§ **Exercise objective**
Here the job is to transcribe the data exactly while omitting the images.

§ **Dataset excerpts**
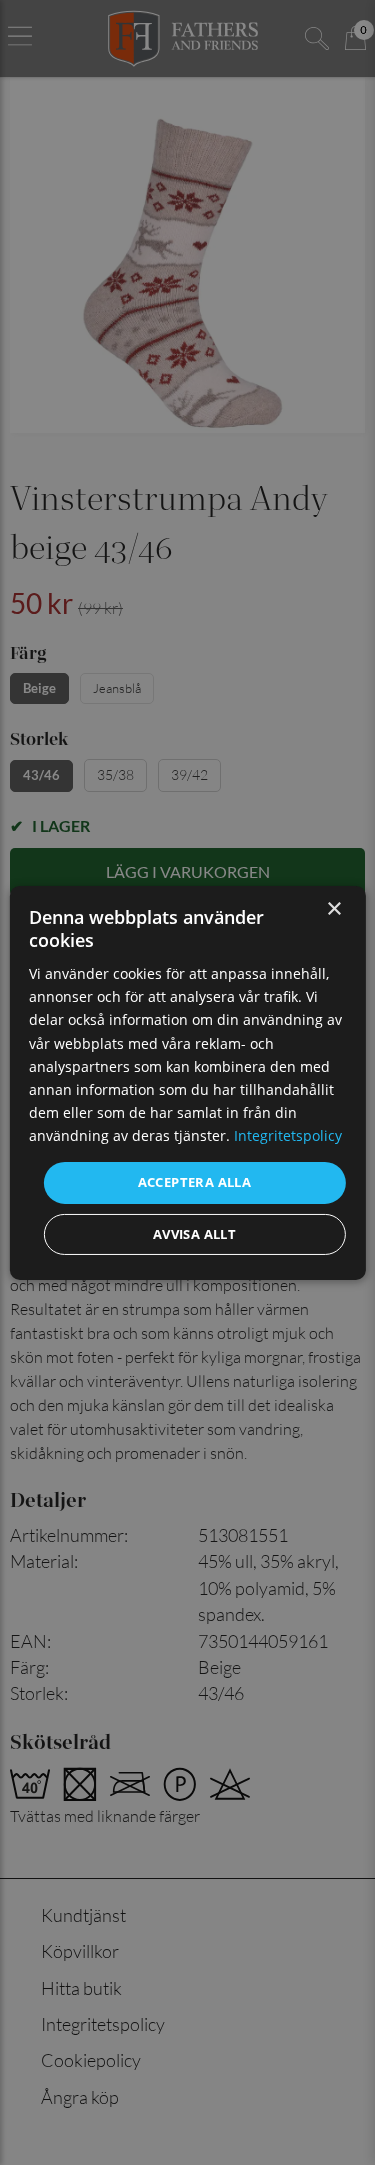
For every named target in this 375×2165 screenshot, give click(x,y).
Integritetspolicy (288, 1135)
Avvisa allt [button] (194, 1234)
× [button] (333, 908)
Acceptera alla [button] (195, 1182)
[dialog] (187, 1082)
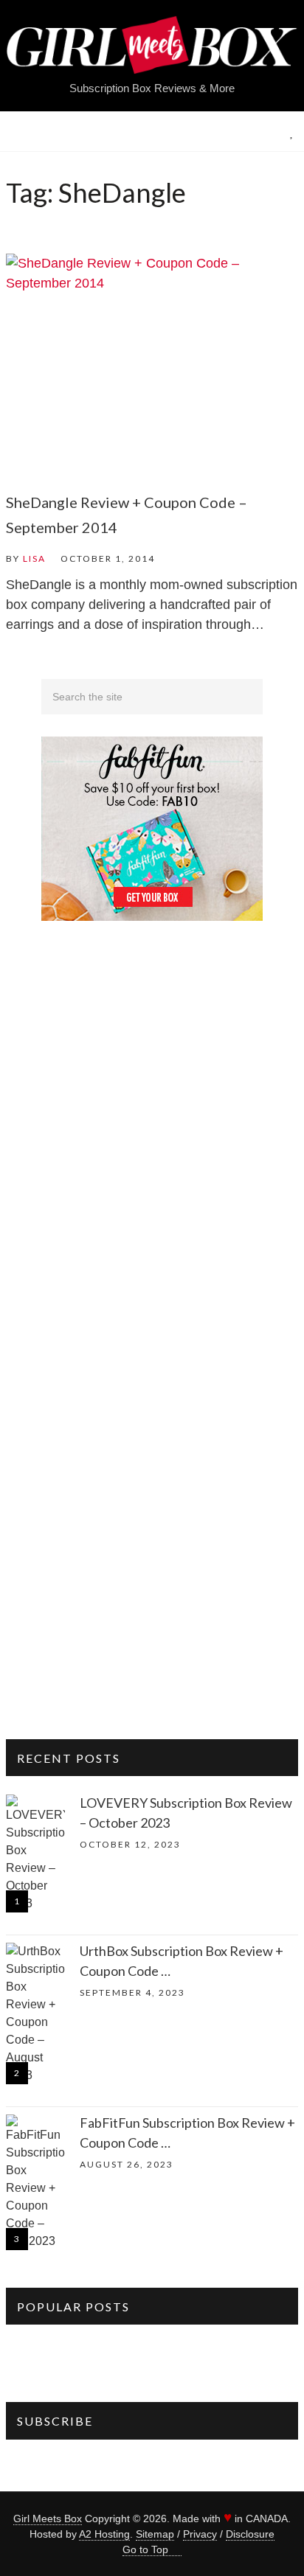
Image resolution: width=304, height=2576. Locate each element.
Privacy (200, 2534)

§ **Answer to this exercise**
For every named target in this 375×2165 screenshot, give click(x,y).
Integritetspolicy (288, 1135)
Avvisa allt [button] (194, 1234)
× [button] (333, 908)
Acceptera alla [button] (195, 1182)
[dialog] (187, 1082)
Image resolution: width=304, height=2576. Locate each element.
Privacy (200, 2534)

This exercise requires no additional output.